DATA FOR PROCESSING -
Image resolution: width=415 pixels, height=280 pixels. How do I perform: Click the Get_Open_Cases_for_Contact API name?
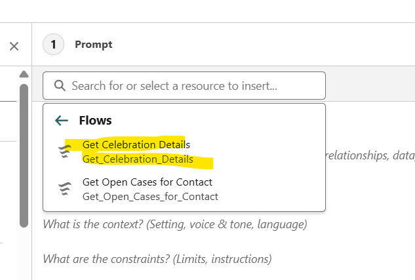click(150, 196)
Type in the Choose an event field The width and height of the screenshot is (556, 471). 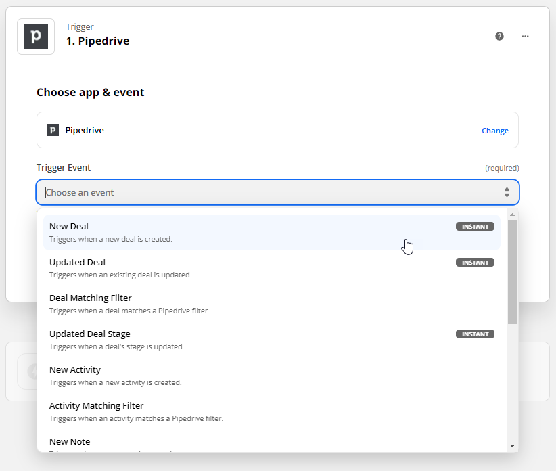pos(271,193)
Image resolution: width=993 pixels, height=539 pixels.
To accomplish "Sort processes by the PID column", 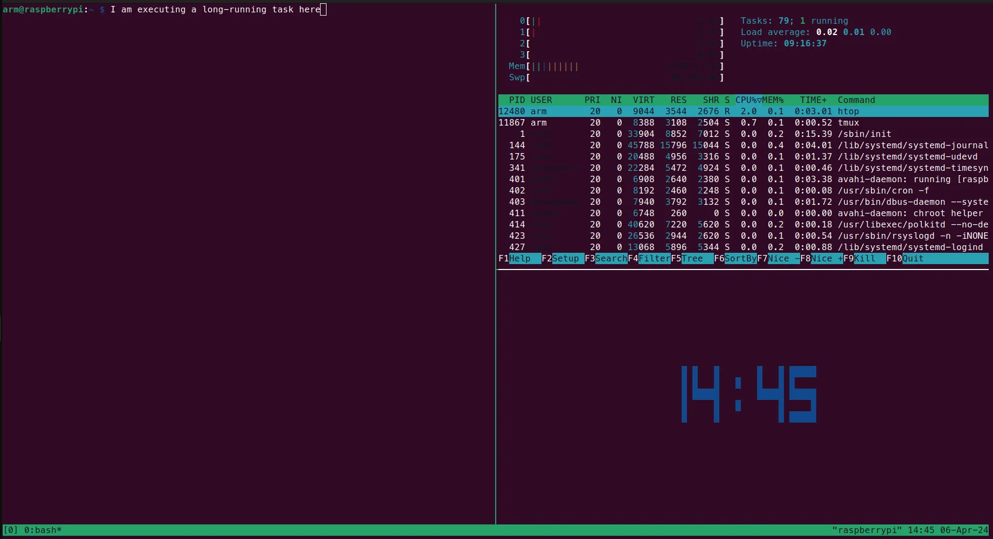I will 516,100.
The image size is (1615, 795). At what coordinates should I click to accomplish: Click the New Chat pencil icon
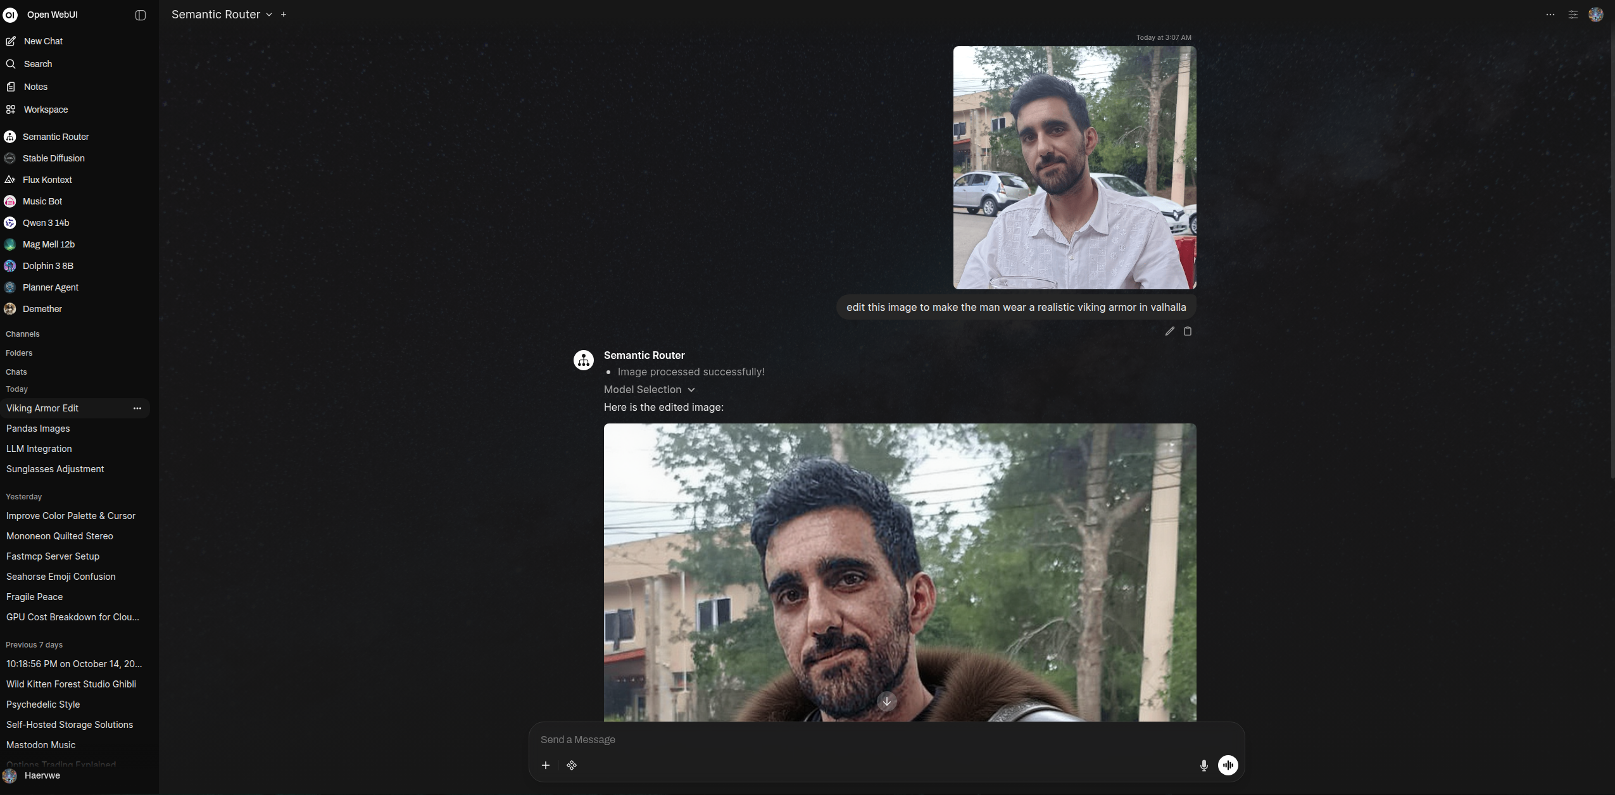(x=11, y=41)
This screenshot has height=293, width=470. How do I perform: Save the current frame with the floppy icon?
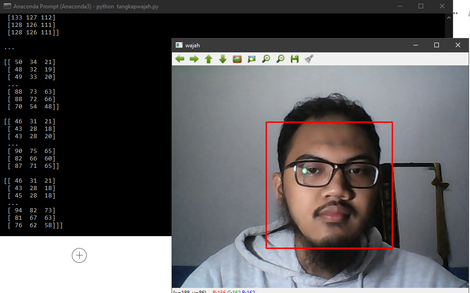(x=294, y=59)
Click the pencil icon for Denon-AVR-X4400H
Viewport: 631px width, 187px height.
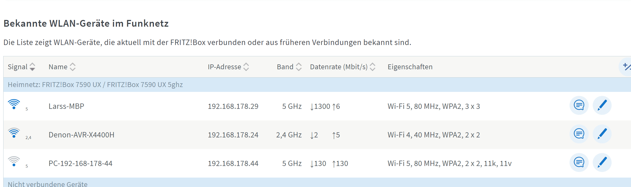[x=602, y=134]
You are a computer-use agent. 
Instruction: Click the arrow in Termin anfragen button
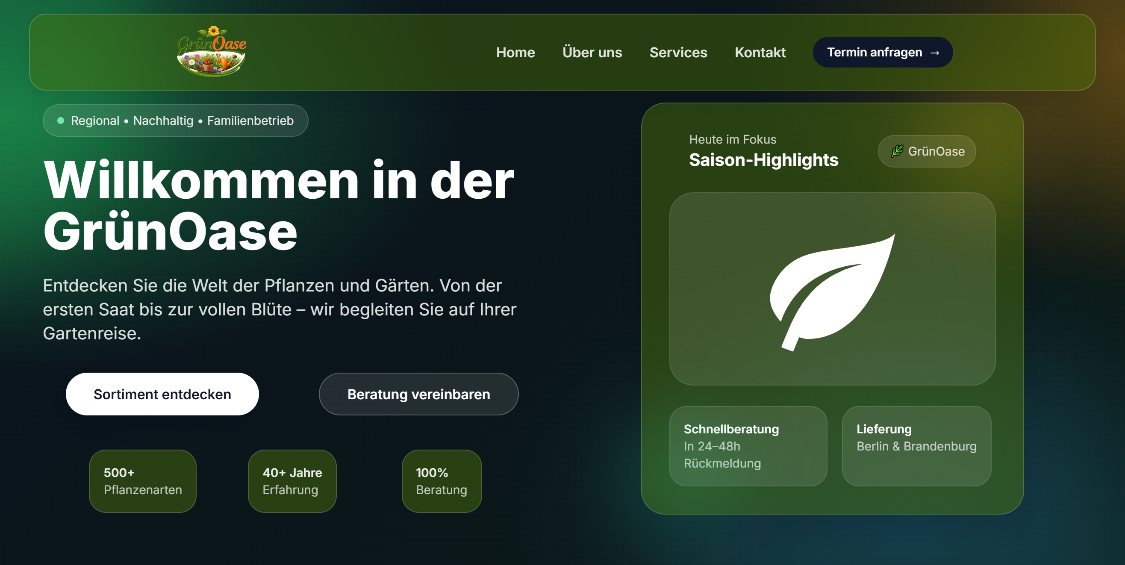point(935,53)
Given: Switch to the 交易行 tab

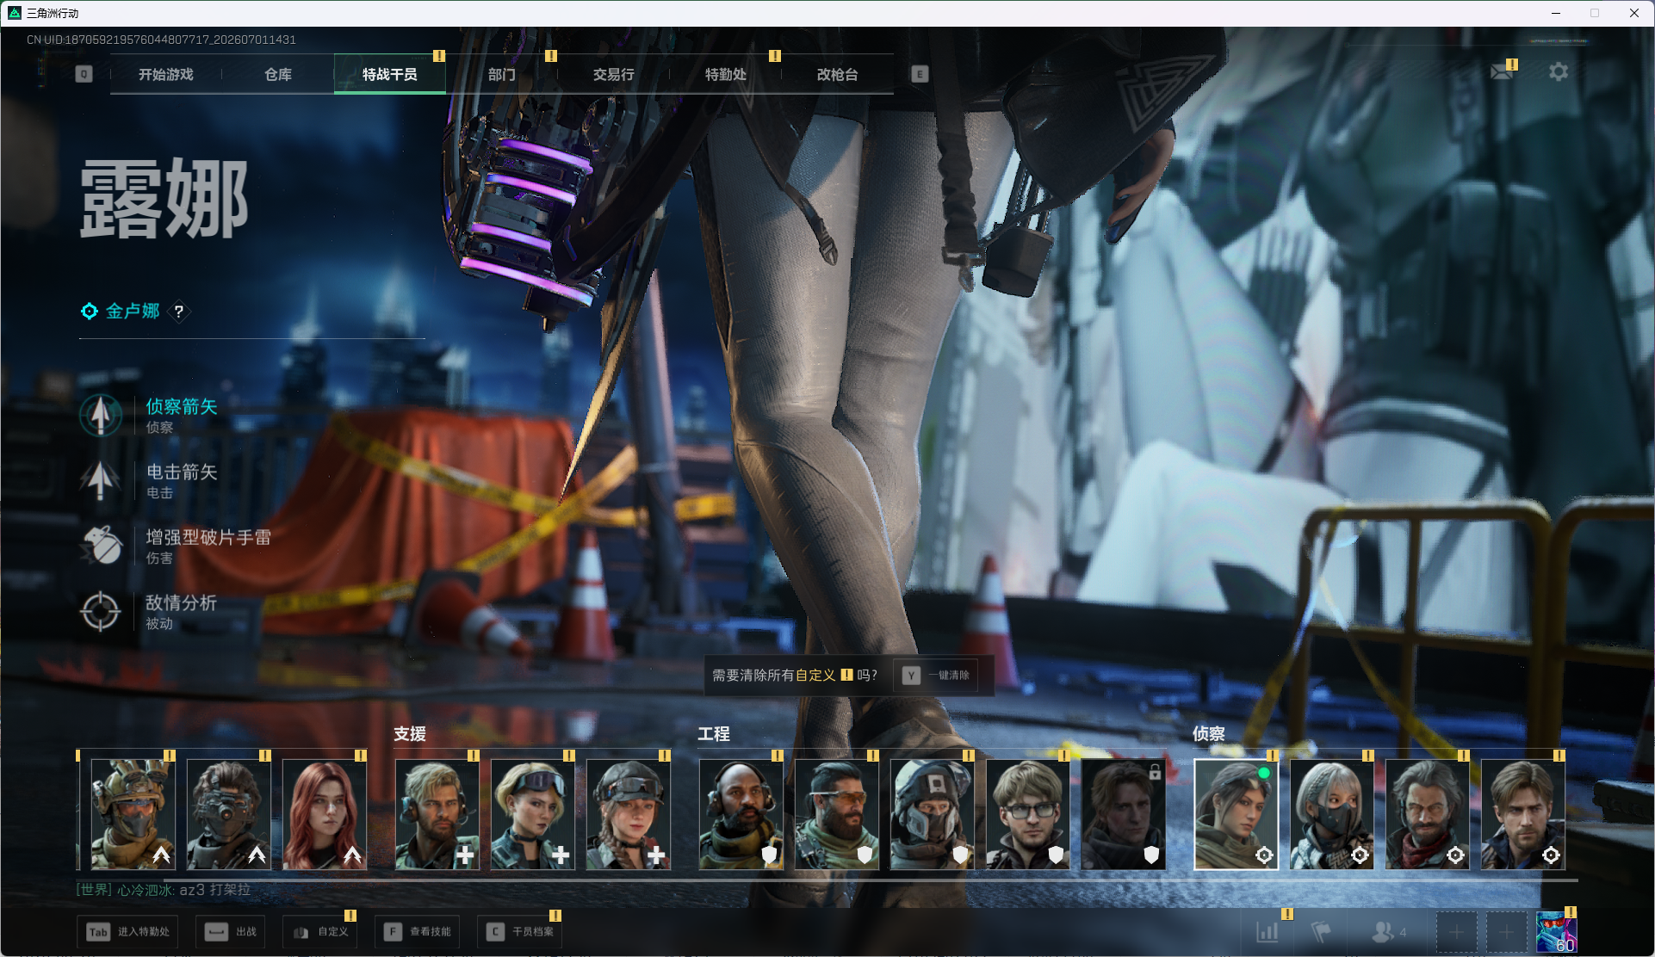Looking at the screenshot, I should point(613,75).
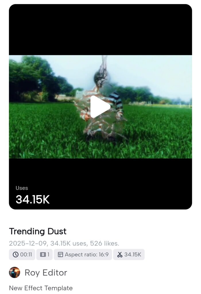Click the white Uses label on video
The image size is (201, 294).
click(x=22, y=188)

WHAT IS NEEDED - Can you arrange the material from the line containing "Click the pencil icon for Denon-AVR-X4400H" (that line included) through the end as a Markdown table with the columns Row and Line, leaving out blank lines and the pictures?

OUTPUT BELOW -
| Row | Line |
|---|---|
| 1 | Click the pencil icon for Denon-AVR-X4400H |
| 2 | Viewport: 631px width, 187px height. |
| 3 | [x=602, y=134] |
| 4 | You are a computer-use agent.  |
| 5 | Instruction: Click the arrow in Termin anfragen button |
| 6 | point(935,53) |
| 7 | Given: Switch to the 交易行 tab |
| 8 | Looking at the screenshot, I should point(613,75). |
| 9 | Click the white Uses label on video |
| 10 | The image size is (201, 294). |
| 11 | click(x=22, y=188) |